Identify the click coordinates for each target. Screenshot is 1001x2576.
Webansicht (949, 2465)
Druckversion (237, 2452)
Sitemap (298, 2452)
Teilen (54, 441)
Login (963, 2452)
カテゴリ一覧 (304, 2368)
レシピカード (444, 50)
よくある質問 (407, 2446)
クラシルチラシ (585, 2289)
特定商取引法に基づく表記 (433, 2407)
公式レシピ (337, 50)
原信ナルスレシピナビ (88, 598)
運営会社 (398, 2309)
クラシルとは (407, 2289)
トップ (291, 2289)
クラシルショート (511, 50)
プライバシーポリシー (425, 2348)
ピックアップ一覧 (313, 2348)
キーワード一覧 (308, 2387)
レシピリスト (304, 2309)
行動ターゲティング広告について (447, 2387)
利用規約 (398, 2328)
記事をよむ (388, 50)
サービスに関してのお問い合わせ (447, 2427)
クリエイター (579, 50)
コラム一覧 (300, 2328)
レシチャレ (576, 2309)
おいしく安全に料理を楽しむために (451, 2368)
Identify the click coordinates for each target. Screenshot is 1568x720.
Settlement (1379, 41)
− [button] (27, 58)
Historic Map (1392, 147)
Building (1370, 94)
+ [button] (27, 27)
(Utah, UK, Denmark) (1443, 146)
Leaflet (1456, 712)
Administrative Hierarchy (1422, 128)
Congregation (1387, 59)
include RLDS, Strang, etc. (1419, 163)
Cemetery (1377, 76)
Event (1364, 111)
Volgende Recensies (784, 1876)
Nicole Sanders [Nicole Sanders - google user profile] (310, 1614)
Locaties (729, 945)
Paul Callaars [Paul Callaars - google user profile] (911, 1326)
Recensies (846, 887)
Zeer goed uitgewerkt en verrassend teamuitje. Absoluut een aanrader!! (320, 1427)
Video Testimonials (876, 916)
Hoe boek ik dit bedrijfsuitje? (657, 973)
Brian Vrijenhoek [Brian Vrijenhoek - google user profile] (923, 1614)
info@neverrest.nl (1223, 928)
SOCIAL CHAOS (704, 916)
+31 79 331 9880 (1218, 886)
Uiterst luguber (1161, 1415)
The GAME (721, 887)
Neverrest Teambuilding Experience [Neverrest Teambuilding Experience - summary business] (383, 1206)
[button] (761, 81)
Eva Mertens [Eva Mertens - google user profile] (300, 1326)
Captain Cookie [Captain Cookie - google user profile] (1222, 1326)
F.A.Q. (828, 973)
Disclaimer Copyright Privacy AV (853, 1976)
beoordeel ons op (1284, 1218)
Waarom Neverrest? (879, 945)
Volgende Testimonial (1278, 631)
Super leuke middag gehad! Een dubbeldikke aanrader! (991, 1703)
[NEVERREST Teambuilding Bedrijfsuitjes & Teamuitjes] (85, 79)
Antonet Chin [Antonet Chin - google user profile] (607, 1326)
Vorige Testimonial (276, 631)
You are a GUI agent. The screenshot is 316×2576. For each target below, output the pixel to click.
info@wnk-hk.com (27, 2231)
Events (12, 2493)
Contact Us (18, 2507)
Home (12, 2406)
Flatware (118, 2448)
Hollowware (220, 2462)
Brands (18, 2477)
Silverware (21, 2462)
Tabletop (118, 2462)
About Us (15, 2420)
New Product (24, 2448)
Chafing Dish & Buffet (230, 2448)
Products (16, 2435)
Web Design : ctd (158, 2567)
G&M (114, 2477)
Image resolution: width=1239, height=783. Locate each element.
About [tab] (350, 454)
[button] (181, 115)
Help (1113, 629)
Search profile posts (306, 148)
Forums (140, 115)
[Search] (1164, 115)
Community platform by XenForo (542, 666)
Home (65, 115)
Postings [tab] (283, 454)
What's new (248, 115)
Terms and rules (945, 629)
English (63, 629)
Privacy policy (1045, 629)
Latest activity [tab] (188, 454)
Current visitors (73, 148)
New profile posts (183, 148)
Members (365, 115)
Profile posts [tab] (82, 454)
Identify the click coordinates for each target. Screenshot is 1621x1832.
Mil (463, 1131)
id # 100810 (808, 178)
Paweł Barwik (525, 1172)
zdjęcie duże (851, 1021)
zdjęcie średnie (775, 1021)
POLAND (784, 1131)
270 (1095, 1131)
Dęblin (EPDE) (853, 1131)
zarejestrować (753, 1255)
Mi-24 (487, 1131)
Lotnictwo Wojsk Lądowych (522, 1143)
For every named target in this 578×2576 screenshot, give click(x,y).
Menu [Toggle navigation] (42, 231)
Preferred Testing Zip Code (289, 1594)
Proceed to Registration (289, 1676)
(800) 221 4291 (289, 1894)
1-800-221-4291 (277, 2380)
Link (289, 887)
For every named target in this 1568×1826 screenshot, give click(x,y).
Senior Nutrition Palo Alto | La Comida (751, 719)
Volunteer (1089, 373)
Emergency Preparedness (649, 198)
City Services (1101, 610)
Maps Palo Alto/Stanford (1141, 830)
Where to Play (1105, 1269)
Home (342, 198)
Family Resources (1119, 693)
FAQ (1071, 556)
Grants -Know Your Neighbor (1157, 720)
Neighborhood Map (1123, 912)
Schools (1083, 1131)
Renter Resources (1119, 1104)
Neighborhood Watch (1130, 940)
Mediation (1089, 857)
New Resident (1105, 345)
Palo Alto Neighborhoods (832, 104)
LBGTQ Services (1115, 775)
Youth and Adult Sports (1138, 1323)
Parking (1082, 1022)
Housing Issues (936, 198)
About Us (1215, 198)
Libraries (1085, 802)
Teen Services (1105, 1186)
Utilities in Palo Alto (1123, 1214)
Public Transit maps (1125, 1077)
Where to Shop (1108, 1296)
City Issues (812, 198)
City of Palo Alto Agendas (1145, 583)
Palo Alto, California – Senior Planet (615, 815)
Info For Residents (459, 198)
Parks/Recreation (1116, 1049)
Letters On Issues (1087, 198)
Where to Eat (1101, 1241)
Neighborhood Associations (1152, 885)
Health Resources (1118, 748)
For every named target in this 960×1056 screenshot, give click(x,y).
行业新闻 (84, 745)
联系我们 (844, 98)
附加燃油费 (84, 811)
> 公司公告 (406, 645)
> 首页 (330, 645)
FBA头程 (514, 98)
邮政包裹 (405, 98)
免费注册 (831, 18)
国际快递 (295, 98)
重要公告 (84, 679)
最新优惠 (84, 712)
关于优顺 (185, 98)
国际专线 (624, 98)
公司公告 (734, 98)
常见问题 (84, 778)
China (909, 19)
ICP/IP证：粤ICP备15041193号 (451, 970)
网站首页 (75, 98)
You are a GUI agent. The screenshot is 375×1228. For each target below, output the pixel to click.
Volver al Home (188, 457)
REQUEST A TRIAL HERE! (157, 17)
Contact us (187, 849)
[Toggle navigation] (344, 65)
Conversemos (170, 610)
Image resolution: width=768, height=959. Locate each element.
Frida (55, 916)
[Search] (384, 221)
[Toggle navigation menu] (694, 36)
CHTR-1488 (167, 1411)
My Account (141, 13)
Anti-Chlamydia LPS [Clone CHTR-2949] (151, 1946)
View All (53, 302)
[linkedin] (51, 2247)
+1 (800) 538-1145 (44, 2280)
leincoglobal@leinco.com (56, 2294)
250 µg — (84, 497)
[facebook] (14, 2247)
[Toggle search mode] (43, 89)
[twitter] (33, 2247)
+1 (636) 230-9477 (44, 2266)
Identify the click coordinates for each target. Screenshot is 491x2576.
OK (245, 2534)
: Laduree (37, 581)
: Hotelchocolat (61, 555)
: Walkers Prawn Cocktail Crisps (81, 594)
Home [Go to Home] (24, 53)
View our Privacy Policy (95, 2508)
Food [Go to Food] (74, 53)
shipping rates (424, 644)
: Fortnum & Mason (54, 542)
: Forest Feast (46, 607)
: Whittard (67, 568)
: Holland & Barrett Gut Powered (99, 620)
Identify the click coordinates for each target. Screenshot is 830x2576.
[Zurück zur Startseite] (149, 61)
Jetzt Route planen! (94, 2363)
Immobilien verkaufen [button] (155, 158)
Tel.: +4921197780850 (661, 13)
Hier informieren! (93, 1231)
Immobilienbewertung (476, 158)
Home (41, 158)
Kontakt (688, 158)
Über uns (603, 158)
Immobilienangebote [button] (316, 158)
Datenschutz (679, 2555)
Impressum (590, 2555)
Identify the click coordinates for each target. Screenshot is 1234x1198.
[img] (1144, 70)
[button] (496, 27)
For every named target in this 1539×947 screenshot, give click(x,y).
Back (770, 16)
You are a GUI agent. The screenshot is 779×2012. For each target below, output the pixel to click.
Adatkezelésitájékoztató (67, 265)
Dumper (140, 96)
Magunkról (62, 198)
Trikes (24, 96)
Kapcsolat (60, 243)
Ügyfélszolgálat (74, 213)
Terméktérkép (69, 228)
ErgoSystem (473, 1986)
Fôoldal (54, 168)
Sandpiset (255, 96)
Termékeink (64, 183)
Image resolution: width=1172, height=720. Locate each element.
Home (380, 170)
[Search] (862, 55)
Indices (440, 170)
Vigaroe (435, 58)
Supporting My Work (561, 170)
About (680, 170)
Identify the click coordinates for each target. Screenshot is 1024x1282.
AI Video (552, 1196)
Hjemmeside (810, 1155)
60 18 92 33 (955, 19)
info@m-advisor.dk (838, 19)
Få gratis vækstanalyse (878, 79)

## What to work on
Update the entries starting at the line that contains "Conversemos (170, 610)" and ending at the line that contains "info@m-advisor.dk (838, 19)" by replacing "View All" with "See All". Leave everything else unchanged.

## The answer
Conversemos (170, 610)
Image resolution: width=768, height=959. Locate each element.
Frida (55, 916)
[Search] (384, 221)
[Toggle navigation menu] (694, 36)
CHTR-1488 (167, 1411)
My Account (141, 13)
Anti-Chlamydia LPS [Clone CHTR-2949] (151, 1946)
See All (53, 302)
[linkedin] (51, 2247)
+1 (800) 538-1145 (44, 2280)
leincoglobal@leinco.com (56, 2294)
250 µg — (84, 497)
[facebook] (14, 2247)
[Toggle search mode] (43, 89)
[twitter] (33, 2247)
+1 (636) 230-9477 (44, 2266)
Identify the click coordinates for each target. Screenshot is 491x2576.
OK (245, 2534)
: Laduree (37, 581)
: Hotelchocolat (61, 555)
: Walkers Prawn Cocktail Crisps (81, 594)
Home [Go to Home] (24, 53)
View our Privacy Policy (95, 2508)
Food [Go to Food] (74, 53)
shipping rates (424, 644)
: Fortnum & Mason (54, 542)
: Forest Feast (46, 607)
: Whittard (67, 568)
: Holland & Barrett Gut Powered (99, 620)
Identify the click coordinates for each target. Screenshot is 830x2576.
[Zurück zur Startseite] (149, 61)
Jetzt Route planen! (94, 2363)
Immobilien verkaufen [button] (155, 158)
Tel.: +4921197780850 (661, 13)
Hier informieren! (93, 1231)
Immobilienbewertung (476, 158)
Home (41, 158)
Kontakt (688, 158)
Über uns (603, 158)
Immobilienangebote [button] (316, 158)
Datenschutz (679, 2555)
Impressum (590, 2555)
Identify the click coordinates for each target. Screenshot is 1234x1198.
[img] (1144, 70)
[button] (496, 27)
For every named target in this 1539×947 screenshot, give click(x,y).
Back (770, 16)
You are a GUI agent. The screenshot is 779×2012. For each target below, output the pixel to click.
Adatkezelésitájékoztató (67, 265)
Dumper (140, 96)
Magunkról (62, 198)
Trikes (24, 96)
Kapcsolat (60, 243)
Ügyfélszolgálat (74, 213)
Terméktérkép (69, 228)
ErgoSystem (473, 1986)
Fôoldal (54, 168)
Sandpiset (255, 96)
Termékeink (64, 183)
Image resolution: width=1172, height=720. Locate each element.
Home (380, 170)
[Search] (862, 55)
Indices (440, 170)
Vigaroe (435, 58)
Supporting My Work (561, 170)
About (680, 170)
Identify the click coordinates for each target. Screenshot is 1024x1282.
AI Video (552, 1196)
Hjemmeside (810, 1155)
60 18 92 33 (955, 19)
info@m-advisor.dk (838, 19)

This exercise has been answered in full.